Веревкин несколько дней обдумывал это предложение, а потом, махнув рукой на свою «собачью службу», решил: «В семена так в семена… Пойдем златой бисер из земли выкапывать!»
— Только дайте мне дело Шатровских заводов кончить, — просил Веревкин Василия Назарыча. — Нужно будет съездить в Петербург еще раз похлопотать…
— Не держу, поезжай… Только из этого ничего не выйдет, вперед тебе скажу? заводов вам не воротить. Ну, а Сергей что?
Веревкин рассказал, что знал о мельнице и хлебной торговле Привалова. Старик выслушал его и долго молчал.
— Этакая мудреная эта приваловская природа! — заговорил он. — Смотреть на них, так веревки из них вей, а уж что попадет в голову — кончено. Прошлую-то зиму, говорят, кутил он сильно?
— Теперь не пьет больше, Василий Назарыч.
— В добрый час… Жена-то догадалась хоть уйти от него, а то пропал бы парень ни за грош… Тоже кровь, Николай Иваныч… Да и то сказать: мудрено с этакой красотой на свете жить… Не по себе дерево согнул он, Сергей-то… Около этой красоты больше греха, чем около денег. Наш брат, старичье, на стены лезут, а молодые и подавно… Жаль парня. Что он теперь: ни холост, ни женат, ни вдовец…
Свадьба Верочки была назначена сейчас после рождества, когда Веревкин вернется из Петербурга.

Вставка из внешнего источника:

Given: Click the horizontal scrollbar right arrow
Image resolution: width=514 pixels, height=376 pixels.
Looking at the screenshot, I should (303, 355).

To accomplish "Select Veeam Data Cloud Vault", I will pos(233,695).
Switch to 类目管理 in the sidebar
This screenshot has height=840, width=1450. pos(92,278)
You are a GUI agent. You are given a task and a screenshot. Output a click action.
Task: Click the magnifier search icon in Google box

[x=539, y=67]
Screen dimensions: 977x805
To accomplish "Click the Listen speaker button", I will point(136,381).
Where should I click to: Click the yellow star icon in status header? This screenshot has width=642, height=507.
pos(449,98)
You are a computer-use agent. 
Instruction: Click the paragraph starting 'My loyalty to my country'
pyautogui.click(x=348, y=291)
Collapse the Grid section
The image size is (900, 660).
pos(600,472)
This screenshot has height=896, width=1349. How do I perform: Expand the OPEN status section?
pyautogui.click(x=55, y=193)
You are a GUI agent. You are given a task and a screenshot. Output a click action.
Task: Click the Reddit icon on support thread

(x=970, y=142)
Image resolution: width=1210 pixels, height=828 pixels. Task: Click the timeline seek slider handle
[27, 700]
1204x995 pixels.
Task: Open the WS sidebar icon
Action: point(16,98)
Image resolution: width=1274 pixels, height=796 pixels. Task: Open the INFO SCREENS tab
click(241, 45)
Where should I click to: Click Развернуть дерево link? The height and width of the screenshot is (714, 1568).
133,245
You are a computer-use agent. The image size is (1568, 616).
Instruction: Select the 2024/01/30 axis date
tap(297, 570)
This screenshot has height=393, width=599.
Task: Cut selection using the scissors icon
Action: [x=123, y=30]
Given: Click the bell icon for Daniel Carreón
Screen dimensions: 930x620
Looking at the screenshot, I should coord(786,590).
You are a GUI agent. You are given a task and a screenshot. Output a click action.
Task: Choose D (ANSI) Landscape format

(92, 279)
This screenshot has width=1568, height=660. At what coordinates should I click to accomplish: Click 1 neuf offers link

Привалов в это время был в Гарчиках, где разыгрывалась самая тяжелая драма: Лоскутов сошел с ума… Был вызван из Узла доктор Сараев, но больной уже не нуждался ни в чьей помощи: смерть была не за горами. У Лоскутова развилась острая форма помешательства с припадками религиозной мании. Он вообразил себя мессией, который пришел спасти весь мир и вторично умереть для спасения людей. Самый восторженный бред перемешивался со страшными приступами отчаяния, которое переходило в исступление. Больной неистовствовал и бесновался, так что его приходилось даже связывать, иначе он разбил бы себе голову или убил первого, кто подвернулся под руку.